• ABOUT THIS EXERCISE
Write out the stretch of lines below that begins at the line with "Where should I" and ends at the line with "Start the SysMain", including both, exactly as given and nothing more.

── DATA ──

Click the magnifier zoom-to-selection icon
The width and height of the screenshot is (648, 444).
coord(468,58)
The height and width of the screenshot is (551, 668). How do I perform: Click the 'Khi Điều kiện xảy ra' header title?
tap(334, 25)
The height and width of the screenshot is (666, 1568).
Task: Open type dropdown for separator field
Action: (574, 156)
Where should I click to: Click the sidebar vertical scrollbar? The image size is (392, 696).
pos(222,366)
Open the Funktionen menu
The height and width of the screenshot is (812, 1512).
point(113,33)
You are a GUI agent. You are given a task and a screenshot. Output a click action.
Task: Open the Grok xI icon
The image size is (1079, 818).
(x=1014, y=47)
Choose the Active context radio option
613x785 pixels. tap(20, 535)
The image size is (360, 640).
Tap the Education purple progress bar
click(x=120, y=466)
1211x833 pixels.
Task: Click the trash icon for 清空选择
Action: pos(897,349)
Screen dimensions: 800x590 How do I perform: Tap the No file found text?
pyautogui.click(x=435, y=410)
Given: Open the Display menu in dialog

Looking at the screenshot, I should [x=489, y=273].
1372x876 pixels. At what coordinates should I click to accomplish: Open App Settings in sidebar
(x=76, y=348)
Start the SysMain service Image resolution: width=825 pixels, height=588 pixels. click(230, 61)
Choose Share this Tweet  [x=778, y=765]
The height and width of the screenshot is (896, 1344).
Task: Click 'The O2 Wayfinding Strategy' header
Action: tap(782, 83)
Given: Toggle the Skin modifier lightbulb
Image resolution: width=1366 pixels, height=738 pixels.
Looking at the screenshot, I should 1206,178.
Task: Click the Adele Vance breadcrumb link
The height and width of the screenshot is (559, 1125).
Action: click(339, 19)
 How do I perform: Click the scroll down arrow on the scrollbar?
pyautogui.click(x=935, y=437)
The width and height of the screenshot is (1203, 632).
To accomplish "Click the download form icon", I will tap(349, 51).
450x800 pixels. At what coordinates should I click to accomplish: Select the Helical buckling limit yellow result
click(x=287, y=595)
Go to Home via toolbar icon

───

• ANSWER FOR THE TASK
Where should I click to: Click the sidebar vertical scrollbar? The image size is (392, 696).
pos(222,366)
Open the Funktionen menu
The height and width of the screenshot is (812, 1512).
point(113,33)
You are a GUI agent. You are given a task and a screenshot. Output a click action.
Task: Open the Grok xI icon
The image size is (1079, 818).
(x=1014, y=47)
Choose the Active context radio option
613x785 pixels. tap(20, 535)
The image size is (360, 640).
Tap the Education purple progress bar
click(x=120, y=466)
1211x833 pixels.
Task: Click the trash icon for 清空选择
Action: pos(897,349)
Screen dimensions: 800x590 How do I perform: Tap the No file found text?
pyautogui.click(x=435, y=410)
Given: Open the Display menu in dialog

Looking at the screenshot, I should [x=489, y=273].
1372x876 pixels. At what coordinates should I click to accomplish: Open App Settings in sidebar
(x=76, y=348)
Start the SysMain service Image resolution: width=825 pixels, height=588 pixels. click(230, 61)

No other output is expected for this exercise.